Private sector firms should come up and join hands with non-government organisations in development activities to improve the living standards of the poor.
By joining hands, the corporate entities can share their skills and provide other support to help the development organisations in their work. And thus they can reach more consumers and establish better connections with the people at the grassroots level.
Geoffrey Dennis, chief executive officer of CARE International UK, shared the view in an interview with The Daily Star last month.
"I think it's important to get the corporate sector involved in the work we are doing," said Dennis, who came to Dhaka last month to visit some projects run by CARE.
"It's important because they have different skills that we can bring in. We can't afford massive programmes around the world. But we can get the corporate sector involved," said Dennis.
He said the tie-up will benefit the companies as well.
According to Dennis, development organisations like CARE work with the people at the grassroots level. So, if the private sector joins hands, it will enable them to reach that consumer base.
"We make that connection for them. I think we can join and share skills as well," said the official.
CARE, under its rural sales programme, has already teamed up with GlaxosmithKline (GSK), Unilever and Bata Shoe in Bangladesh. Under the scheme, women go out to villages to sell products of these multinational firms.

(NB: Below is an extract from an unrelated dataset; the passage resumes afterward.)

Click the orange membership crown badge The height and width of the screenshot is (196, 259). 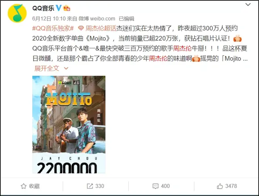[x=67, y=8]
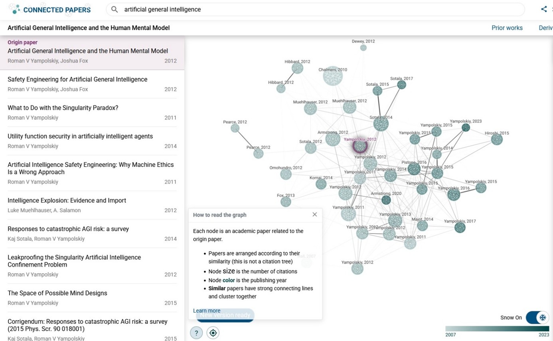Click the publishing year color gradient bar

pos(492,329)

The engagement has also allowed these companies to reach more consumers, especially at the bottom of the pyramid.
Dennis also stressed the need for private sector involvement to discourage rising rural and urban migration, which he said is a major development challenge for Bangladesh.

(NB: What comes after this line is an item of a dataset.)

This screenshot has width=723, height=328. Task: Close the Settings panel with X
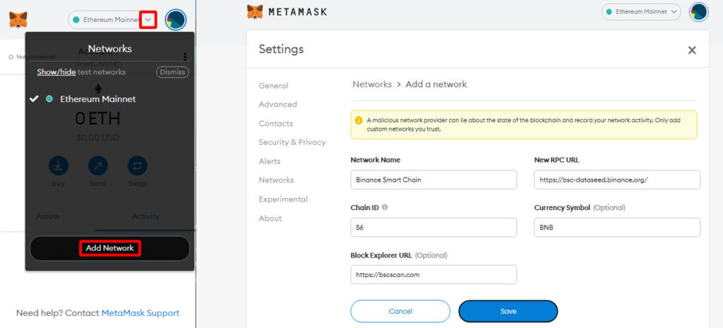coord(692,50)
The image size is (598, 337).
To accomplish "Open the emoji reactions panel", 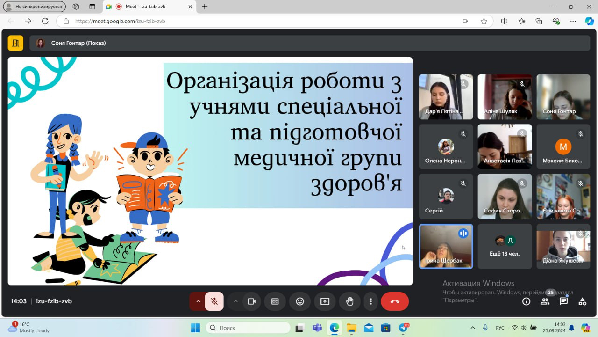I will (x=300, y=301).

He said the private sector can be engaged in this area for funding, particularly for development of skills so that people can learn some skills and generate incomes staying at home.

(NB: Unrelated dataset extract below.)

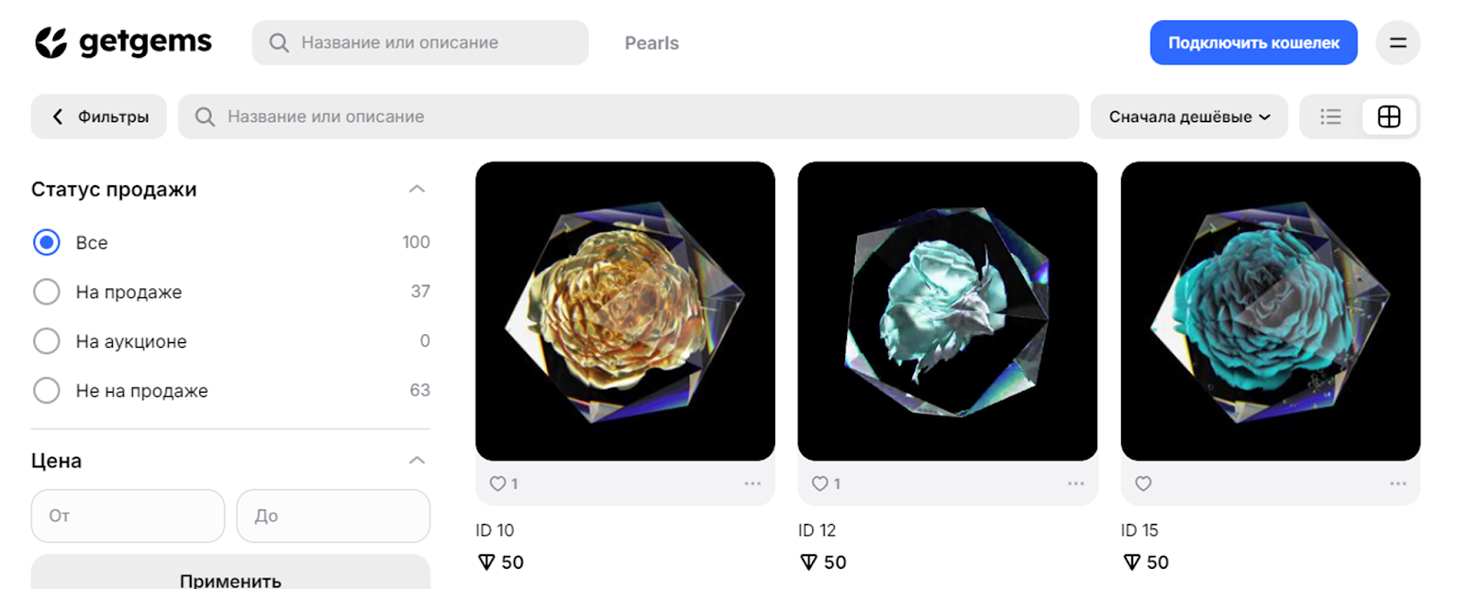The height and width of the screenshot is (589, 1468).
Task: Open the 'Сначала дешёвые' sort dropdown
Action: 1188,117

"The sad part is that migration is male-dominated and makes girls back in the rural areas isolated," he said.
Already a lot of people have moved from south either into the centre and other parts of the country, leaving a lot of women, particularly adolescent girls, vulnerable, he said.
"What we are trying to do is keep the people in the rural areas. We are working hard on this area," said Dennis.
Under another scheme, CARE Bangladesh forms groups in villages and encourages the group members to save, not only for rainy days but also for investment. It also provides seed capital to help the poor start small businesses or farming.
But he said: "You shouldn't just give them money. You can give them experience. First, they need to be taught on financial and basic business skills and marketing."
Dennis also focused on climate change. He said climate change will be a major development challenge for Bangladesh; some areas of the country have already started to face the impact.
Another major challenge is women empowerment.
He said the best way to help the marginalised people is to empower women and girls.
CARE Bangladesh is currently implementing 22 projects in partnership with more than 40 NGOs and 27 private sector partners. It works on improving lives of marginalised women and girls, and the extreme poor.
It also runs projects on HIV/AIDS, sex workers and poor communities vulnerable to climate change, and provides humanitarian emergency assistance.
Founded in 1945, the organisation works across 70 countries to fight global poverty and marginalisation. CARE opened office in Dhaka in 1949.